A operação policial, batizada de "Lavagem Cripto", foi executada em oito estados brasileiros e no Distrito Federal, resultando em:

  1. Cumprimento de mandados de prisão contra os principais investigados.
  2. Apreensão de bens avaliados em cerca de R$ 20 milhões, incluindo veículos de luxo e propriedades.
  3. Identificação de conexões com organizações criminosas atuantes no tráfico de drogas e outros crimes financeiros.
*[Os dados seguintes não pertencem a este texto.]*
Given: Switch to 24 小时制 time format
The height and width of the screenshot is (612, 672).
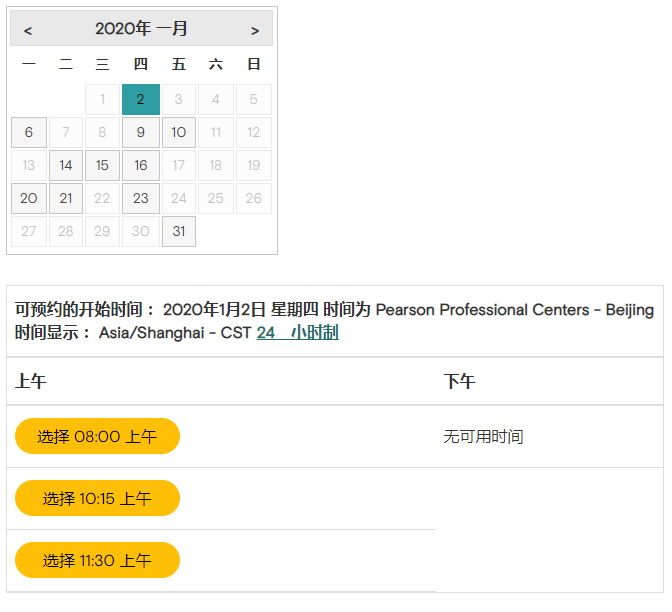Looking at the screenshot, I should click(x=297, y=332).
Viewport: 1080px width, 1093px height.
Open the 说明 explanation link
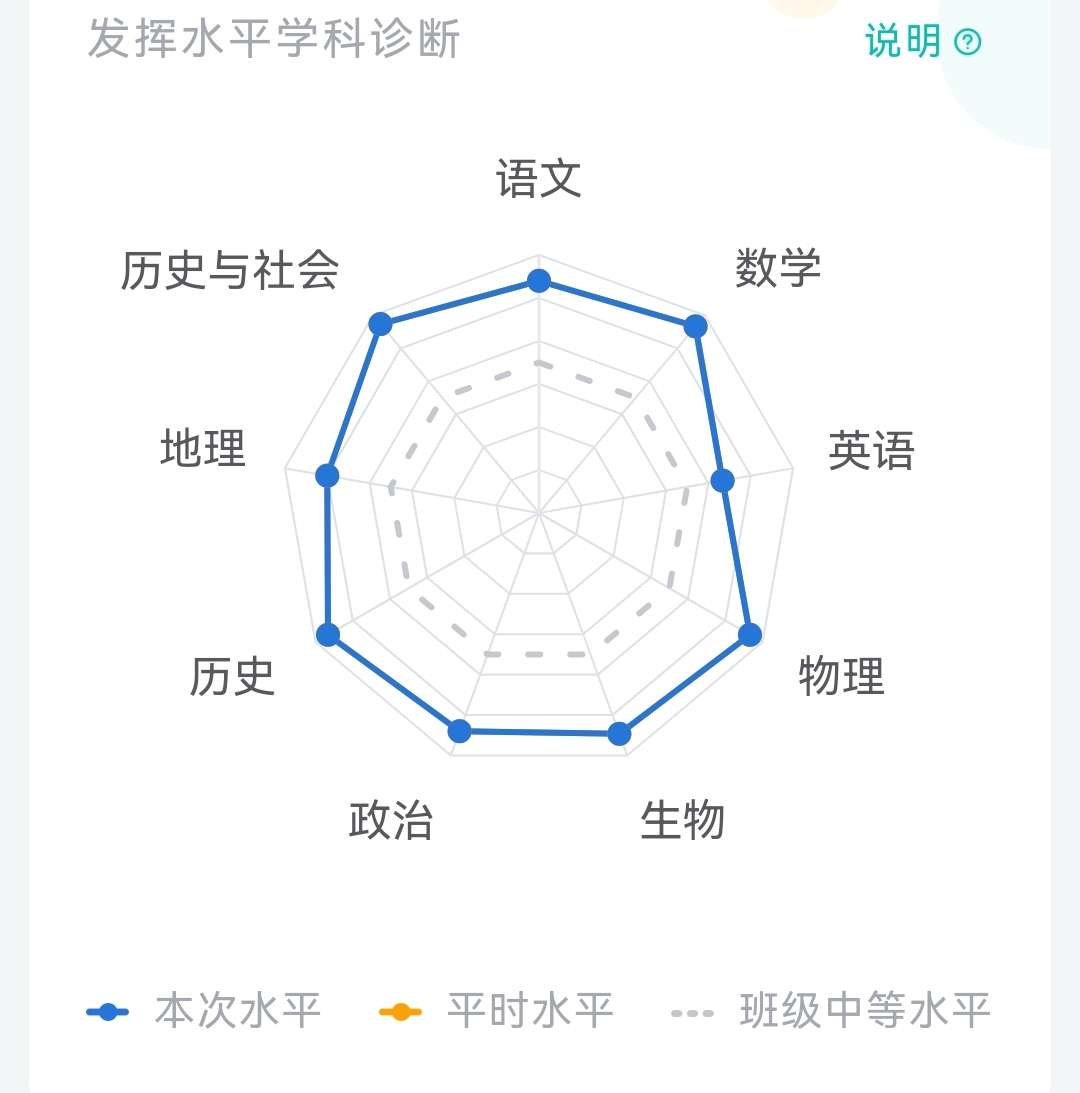(x=903, y=41)
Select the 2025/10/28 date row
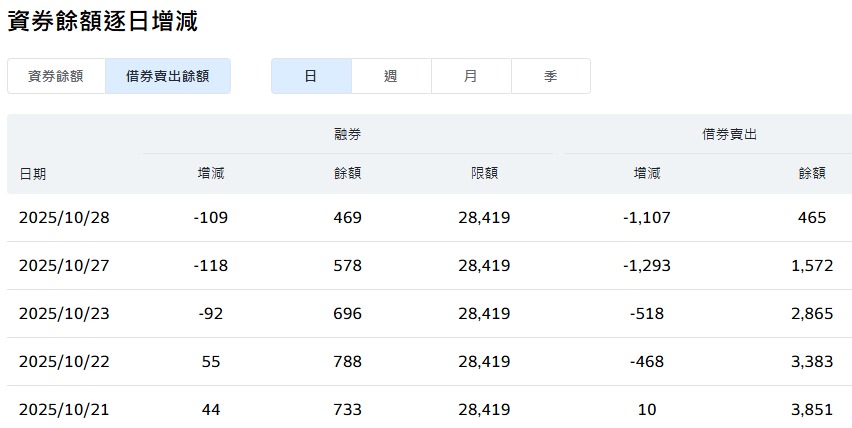Screen dimensions: 852x428 click(429, 218)
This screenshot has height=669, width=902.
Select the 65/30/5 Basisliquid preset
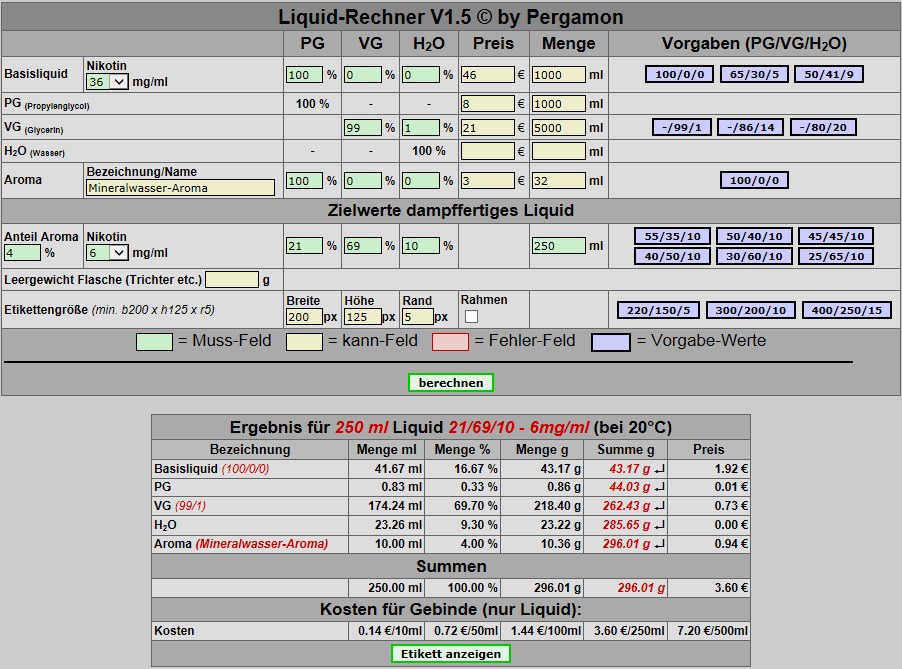pos(754,74)
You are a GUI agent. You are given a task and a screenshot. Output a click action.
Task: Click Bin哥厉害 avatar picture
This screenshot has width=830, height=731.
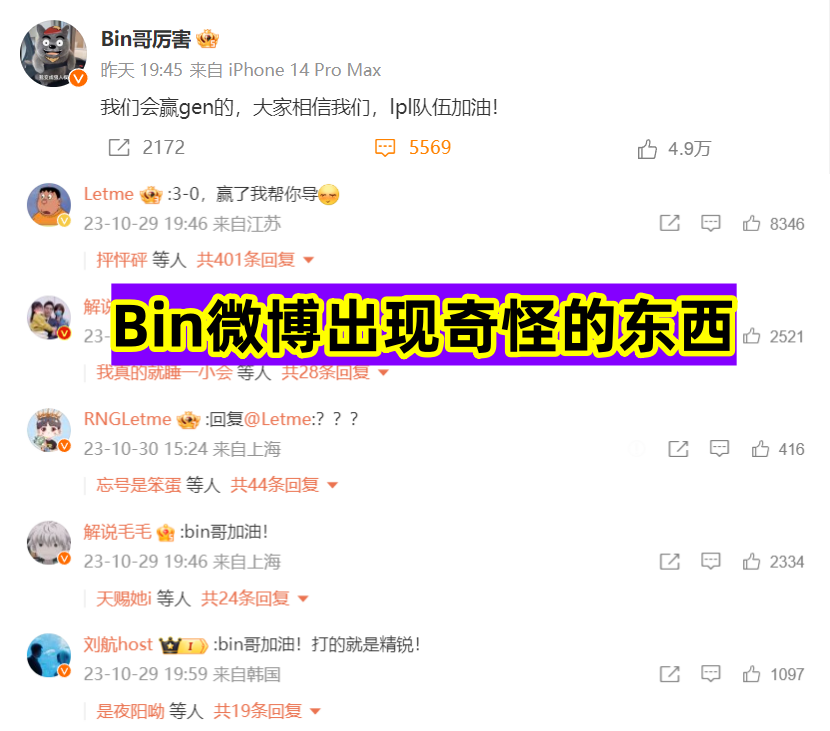[x=53, y=53]
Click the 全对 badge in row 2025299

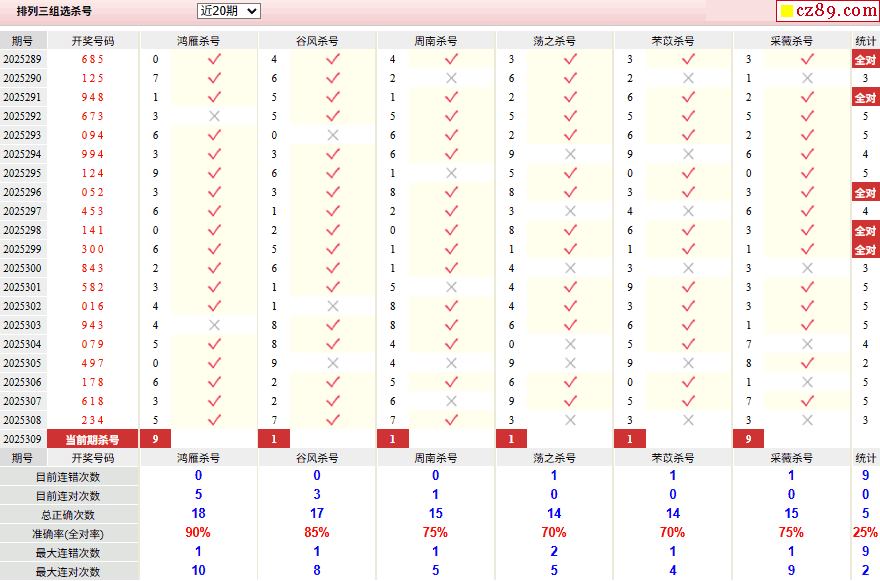point(865,249)
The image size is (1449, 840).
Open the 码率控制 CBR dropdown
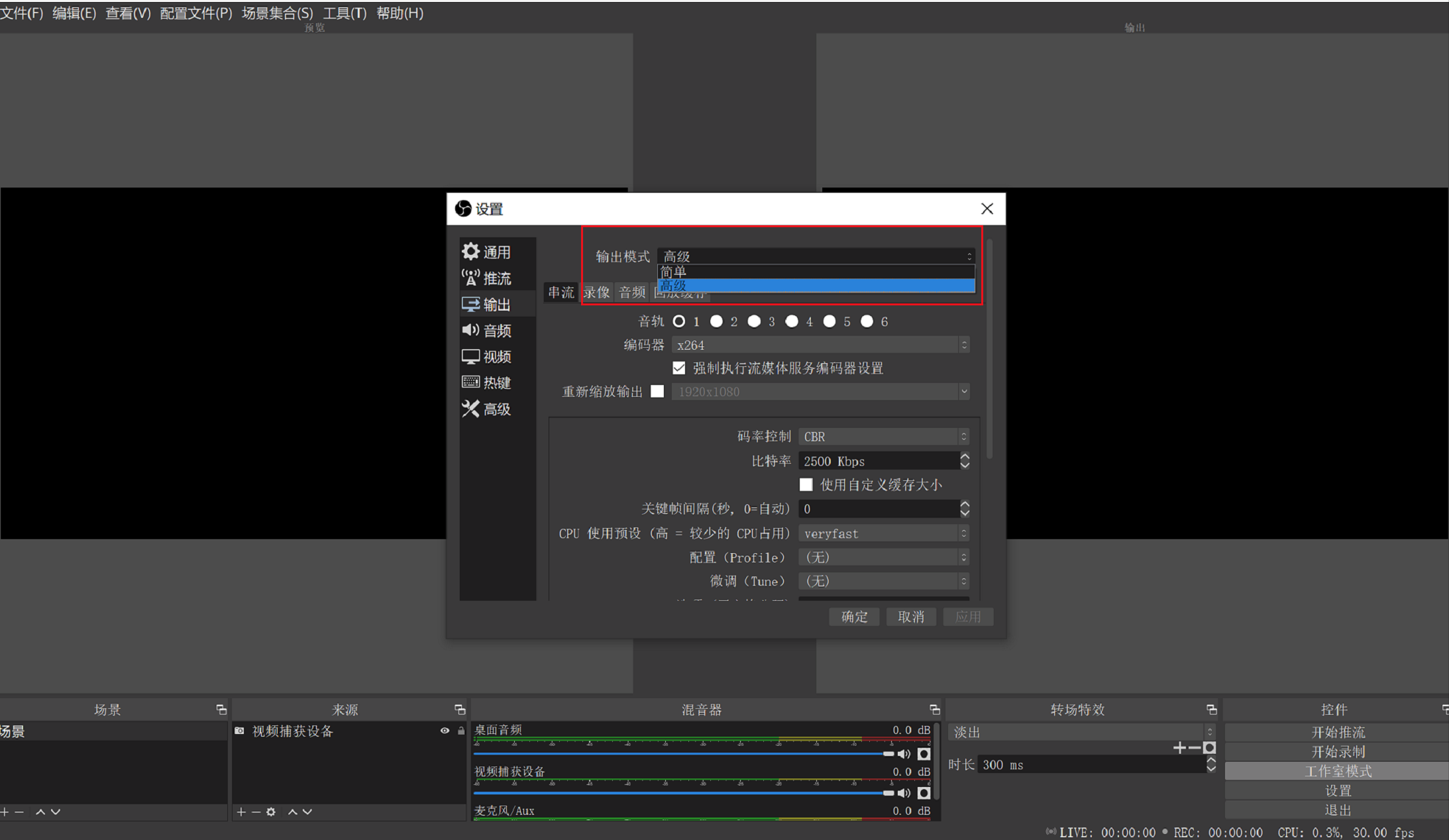coord(884,437)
Defesas negam acusações e prometem esclarecimentos

Em nota oficial, a defesa de MC Ryan SP contestou veementemente as acusações, afirmando que o artista possui contratos comerciais legítimos que justificam todas as suas movimentações financeiras. Os advogados de MC Poze do Rodo também negaram qualquer envolvimento com atividades ilícitas e anunciaram que apresentarão esclarecimentos detalhados à Justiça brasileira nas próximas semanas.

A investigação continua em andamento, com a PF analisando milhares de documentos e transações financeiras para desvendar completamente a extensão desta operação que mistura celebridades do funk, tecnologia financeira e crime organizado em um dos maiores casos de lavagem de dinheiro já descobertos no país.